Looking at the film, it’s not hard to see why these comparisons have riled Biller. While aesthetically, it’s evocative, narratively, it’s the polar opposite. Femininity in The Love Witch is central to the narrative as a living, breathing, nuanced concept, whereas it’s used in exploitation films as decoration and an element to exploit. That’s not to say it’s impossible to apply a feminist reading to exploitation films – you can particularly point to the power found in the films of Pam Grier for example – but it tends to have been an often-unintended side effect rather than central to the film. The Love Witch works not as a homage to exploitation. It’s a both a repudiation and a contrast.
It’s evident that this is a film by women, for women. The first conversation in the movie explicitly passes the Bechdel test, a test some have pointed to as shallow, but it feels referential, setting up the universe the film inhabits. The men are objectified not for the way they look but for the love they can provide to Elaine. They are numerous, disposable, and used in a way we usually see women being used. That’s not to say it’s a role reversal. The men in the film are objectifying and projecting onto Elaine for her beauty, representing the symbiotic relationship between masculinity and femininity.
While it would be easy to read the film as misandrist, the criticism is of the construct of masculinity rather than men themselves. It is masculinity that has led the men to be unable to express emotion, literally to the point of death.

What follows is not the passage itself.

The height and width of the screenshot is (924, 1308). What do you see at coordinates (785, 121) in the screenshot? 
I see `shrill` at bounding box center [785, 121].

Perhaps the most apparent commonality it shares with exploitation films is that the film is a visual spectacle. In exploitation films, the (male) spectator is invited to look, and the depiction of women, in particular, is very transactional. The Love Witch subverts this by making the spectacle central to the narrative, a spectacle that is not specific to the male gaze. The film is an absolute pleasure to look at, but it’s not for the same reason. It’s the vibrant cinematography and the use of technicolour, it’s the mis-en-scene that Biller herself had a direct hand in, from costuming to production design.
While it potentially isn’t for everyone in the way mega-films like Captain Marvel aim to be, The Love Witch is a triumph, and one of the most clearly expressed films made about femininity and the experience of womanhood. It’s clear that there is inherent value in making films that reflect this aesthetically and narratively, rather than just pasting a woman in the place of a male lead.
The Love Witch is on Film4 on Saturday 9 March at 11.40pm.